[Records shown]:

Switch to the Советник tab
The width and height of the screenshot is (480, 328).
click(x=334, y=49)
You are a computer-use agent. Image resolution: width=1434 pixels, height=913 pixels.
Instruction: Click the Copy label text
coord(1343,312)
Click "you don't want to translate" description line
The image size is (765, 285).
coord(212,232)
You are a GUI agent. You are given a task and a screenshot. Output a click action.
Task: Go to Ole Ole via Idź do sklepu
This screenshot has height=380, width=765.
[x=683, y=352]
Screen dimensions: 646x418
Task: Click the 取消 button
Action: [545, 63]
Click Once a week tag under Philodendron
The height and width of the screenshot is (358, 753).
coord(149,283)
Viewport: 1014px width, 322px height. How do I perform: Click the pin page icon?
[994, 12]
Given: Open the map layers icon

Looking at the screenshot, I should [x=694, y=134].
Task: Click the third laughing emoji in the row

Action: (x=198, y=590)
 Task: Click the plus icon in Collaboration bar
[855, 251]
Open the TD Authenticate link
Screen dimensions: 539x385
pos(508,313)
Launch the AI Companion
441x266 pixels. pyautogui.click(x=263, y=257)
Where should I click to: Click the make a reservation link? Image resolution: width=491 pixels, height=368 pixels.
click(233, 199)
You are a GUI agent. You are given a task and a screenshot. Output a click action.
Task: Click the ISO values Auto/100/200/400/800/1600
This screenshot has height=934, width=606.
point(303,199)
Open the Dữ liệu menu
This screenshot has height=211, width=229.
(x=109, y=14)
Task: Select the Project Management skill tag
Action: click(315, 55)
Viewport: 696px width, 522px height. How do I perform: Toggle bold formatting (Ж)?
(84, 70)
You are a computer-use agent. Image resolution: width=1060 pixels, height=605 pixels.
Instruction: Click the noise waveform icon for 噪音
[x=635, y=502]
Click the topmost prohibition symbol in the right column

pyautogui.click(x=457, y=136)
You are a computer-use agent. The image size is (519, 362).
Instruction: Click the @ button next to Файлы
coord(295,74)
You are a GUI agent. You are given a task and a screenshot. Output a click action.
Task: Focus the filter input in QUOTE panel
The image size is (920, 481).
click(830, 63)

[Task to complete]: Check the entries above for the word "computer" and copy every line where it turns up.

[Your response]:
You are a computer-use agent. Image resolution: width=1434 pixels, height=913 pixels.
You are a computer-use agent. Image resolution: width=1060 pixels, height=605 pixels.
You are a computer-use agent. The image size is (519, 362).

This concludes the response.